[Information supplied]

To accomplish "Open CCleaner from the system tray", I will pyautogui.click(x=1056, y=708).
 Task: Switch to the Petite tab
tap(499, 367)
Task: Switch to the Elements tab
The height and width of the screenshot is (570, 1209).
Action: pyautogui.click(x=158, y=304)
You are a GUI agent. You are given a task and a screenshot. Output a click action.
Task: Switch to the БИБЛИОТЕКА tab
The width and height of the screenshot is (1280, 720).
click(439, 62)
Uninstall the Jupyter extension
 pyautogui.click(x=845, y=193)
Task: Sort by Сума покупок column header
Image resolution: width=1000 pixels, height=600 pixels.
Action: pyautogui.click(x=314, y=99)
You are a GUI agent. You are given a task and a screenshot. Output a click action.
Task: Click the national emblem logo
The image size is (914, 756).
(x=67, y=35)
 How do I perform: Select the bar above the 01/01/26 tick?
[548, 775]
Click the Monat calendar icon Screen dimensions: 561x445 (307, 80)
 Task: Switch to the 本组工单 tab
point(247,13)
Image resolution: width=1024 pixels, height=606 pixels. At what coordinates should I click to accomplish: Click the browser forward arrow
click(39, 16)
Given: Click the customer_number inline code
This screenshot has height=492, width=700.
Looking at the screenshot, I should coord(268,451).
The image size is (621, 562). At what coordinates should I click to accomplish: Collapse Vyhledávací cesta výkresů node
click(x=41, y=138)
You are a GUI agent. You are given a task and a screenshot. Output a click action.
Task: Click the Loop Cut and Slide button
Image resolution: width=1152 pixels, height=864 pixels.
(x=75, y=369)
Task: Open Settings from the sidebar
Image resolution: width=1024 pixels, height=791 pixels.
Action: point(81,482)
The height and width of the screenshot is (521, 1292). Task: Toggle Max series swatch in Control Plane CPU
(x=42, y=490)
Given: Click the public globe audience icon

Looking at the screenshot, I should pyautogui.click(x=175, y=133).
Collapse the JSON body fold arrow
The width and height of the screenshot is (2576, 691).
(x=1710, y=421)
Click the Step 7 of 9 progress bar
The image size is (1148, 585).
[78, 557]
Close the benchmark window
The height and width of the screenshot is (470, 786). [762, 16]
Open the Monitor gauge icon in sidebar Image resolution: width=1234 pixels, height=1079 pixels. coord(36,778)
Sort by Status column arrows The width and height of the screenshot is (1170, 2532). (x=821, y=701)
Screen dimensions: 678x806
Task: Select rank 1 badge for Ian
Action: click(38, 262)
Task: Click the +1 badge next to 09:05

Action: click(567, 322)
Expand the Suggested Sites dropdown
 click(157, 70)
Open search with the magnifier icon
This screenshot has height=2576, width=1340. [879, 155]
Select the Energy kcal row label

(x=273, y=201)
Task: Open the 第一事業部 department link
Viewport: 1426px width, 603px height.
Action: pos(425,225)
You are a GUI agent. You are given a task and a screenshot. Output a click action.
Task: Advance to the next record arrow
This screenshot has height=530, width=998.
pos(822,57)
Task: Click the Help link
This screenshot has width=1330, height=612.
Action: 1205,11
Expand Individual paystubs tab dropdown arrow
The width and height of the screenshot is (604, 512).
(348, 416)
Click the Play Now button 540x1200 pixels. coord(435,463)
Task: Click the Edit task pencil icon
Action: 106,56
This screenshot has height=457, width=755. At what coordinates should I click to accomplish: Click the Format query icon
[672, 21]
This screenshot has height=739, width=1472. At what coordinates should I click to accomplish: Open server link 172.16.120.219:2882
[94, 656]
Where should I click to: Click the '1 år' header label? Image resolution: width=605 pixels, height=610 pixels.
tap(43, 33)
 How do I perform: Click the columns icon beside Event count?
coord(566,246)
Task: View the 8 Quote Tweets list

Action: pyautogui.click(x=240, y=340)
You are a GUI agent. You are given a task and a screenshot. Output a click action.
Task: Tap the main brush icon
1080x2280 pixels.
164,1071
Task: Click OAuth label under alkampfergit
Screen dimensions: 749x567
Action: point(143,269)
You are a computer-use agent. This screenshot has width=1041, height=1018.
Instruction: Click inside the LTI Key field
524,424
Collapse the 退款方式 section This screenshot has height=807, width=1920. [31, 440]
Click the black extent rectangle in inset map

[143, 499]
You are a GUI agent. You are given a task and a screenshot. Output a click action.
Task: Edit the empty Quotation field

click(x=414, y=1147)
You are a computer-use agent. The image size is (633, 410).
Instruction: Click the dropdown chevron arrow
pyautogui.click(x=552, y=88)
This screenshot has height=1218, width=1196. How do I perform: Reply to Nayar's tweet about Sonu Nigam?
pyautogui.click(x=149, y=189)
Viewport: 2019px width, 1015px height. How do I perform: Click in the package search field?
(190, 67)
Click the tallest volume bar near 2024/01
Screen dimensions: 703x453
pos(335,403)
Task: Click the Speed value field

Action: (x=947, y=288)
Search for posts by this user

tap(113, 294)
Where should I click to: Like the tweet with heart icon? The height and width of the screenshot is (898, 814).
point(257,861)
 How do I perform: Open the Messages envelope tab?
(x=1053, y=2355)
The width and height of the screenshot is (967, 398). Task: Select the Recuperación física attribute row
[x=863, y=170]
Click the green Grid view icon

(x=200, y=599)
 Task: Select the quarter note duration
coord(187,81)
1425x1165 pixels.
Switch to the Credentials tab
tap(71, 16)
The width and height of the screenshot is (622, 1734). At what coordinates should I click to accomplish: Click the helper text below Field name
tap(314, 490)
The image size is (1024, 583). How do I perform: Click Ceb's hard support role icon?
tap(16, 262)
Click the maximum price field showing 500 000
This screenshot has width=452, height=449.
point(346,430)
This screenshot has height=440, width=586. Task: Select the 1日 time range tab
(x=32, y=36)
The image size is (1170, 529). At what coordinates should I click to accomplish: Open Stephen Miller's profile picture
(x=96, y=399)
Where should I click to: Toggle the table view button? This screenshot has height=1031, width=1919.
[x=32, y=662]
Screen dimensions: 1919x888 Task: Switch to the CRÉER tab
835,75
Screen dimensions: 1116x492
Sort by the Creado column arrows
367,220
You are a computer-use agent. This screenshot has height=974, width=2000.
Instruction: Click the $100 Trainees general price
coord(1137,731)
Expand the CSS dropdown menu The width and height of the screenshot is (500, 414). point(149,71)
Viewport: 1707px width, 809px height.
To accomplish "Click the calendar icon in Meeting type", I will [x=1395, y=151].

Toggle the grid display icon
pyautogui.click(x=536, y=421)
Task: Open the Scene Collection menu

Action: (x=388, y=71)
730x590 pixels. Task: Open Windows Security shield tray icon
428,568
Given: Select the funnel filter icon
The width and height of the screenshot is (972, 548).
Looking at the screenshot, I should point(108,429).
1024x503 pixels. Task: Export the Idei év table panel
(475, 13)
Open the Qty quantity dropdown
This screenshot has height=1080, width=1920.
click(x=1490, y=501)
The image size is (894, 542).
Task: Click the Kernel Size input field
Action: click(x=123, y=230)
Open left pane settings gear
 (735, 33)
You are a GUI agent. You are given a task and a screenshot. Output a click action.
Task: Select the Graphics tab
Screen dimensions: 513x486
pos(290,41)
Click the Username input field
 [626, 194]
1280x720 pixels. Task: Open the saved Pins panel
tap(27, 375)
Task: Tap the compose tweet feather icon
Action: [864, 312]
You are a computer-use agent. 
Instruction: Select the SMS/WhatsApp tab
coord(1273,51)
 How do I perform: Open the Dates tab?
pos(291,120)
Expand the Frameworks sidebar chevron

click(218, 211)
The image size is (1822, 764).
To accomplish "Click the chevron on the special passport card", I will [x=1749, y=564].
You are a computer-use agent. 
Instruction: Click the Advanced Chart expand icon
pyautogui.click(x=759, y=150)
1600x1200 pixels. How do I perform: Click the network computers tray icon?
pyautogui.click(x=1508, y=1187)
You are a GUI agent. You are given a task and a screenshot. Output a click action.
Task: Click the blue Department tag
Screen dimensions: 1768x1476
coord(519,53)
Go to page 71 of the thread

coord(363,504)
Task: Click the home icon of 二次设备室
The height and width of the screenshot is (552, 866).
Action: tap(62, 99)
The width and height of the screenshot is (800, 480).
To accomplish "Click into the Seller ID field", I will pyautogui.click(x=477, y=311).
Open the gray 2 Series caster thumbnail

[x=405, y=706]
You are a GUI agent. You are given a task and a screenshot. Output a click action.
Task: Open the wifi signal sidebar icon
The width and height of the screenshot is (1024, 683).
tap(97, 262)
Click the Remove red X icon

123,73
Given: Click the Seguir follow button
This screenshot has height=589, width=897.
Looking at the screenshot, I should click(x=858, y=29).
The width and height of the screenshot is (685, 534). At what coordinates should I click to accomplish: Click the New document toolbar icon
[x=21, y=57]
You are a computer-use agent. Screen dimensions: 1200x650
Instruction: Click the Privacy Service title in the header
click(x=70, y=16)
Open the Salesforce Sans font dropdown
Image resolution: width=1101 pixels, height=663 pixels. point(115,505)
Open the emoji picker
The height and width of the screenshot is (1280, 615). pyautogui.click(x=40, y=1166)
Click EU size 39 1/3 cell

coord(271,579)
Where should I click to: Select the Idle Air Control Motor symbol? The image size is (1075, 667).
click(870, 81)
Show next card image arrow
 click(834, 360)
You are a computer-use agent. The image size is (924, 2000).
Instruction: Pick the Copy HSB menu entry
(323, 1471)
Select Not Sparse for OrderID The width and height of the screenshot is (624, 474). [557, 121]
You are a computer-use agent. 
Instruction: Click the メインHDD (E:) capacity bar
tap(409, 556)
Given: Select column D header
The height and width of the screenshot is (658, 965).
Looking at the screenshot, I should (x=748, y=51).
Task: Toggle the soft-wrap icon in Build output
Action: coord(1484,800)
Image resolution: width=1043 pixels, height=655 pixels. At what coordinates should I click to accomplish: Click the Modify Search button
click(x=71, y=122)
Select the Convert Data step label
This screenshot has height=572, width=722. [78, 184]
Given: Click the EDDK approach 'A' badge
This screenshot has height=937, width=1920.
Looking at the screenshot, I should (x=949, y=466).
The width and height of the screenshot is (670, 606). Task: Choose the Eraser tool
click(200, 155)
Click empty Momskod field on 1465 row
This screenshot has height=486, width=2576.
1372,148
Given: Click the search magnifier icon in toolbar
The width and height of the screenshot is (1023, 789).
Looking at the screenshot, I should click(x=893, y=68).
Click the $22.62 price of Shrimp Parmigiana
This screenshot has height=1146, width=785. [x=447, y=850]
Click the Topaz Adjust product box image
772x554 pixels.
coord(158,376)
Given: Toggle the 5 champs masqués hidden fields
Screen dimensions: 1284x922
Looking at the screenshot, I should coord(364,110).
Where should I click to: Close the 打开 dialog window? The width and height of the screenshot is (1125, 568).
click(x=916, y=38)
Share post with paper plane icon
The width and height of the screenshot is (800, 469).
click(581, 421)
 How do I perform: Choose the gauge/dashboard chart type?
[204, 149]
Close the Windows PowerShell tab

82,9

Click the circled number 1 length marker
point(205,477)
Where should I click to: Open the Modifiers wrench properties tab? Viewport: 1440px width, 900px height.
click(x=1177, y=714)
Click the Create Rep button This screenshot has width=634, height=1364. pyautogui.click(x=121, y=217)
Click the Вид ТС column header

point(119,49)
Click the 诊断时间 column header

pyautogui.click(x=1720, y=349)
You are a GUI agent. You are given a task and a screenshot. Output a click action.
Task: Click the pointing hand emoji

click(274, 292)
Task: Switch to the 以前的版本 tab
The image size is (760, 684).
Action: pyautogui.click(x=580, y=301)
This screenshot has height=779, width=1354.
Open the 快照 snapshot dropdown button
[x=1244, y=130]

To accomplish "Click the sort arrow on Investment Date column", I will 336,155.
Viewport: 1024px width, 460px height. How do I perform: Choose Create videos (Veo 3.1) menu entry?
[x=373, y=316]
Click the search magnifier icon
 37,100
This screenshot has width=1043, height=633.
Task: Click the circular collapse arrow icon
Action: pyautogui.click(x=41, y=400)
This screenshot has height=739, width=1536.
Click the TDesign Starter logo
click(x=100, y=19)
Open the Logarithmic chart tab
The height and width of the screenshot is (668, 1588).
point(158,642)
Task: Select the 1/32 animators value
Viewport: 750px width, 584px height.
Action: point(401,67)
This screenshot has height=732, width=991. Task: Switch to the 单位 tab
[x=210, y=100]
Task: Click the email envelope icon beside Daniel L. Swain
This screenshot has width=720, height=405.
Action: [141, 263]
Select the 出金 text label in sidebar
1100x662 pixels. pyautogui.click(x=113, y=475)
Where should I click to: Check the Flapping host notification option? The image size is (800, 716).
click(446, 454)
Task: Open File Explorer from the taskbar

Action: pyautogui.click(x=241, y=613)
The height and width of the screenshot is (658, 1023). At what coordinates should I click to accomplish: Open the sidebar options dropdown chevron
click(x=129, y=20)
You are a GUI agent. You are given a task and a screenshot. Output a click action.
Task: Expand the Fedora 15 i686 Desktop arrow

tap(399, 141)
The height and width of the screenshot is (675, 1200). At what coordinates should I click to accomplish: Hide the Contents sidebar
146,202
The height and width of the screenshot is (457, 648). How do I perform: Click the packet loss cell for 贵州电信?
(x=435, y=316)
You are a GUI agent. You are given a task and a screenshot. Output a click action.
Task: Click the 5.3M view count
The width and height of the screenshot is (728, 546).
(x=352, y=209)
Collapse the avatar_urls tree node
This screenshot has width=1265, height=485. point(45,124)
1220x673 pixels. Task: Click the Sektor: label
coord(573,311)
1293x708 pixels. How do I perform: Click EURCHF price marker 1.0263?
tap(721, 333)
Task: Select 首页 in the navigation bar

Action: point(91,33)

[/Information supplied]

Task objective:
Retype exactly the lines above, from the one with "Instruction: Pick the Copy HSB menu entry" through the one with "Given: Select column D header", inclusive.

Result of this task:
Instruction: Pick the Copy HSB menu entry
(323, 1471)
Select Not Sparse for OrderID The width and height of the screenshot is (624, 474). [557, 121]
You are a computer-use agent. 
Instruction: Click the メインHDD (E:) capacity bar
tap(409, 556)
Given: Select column D header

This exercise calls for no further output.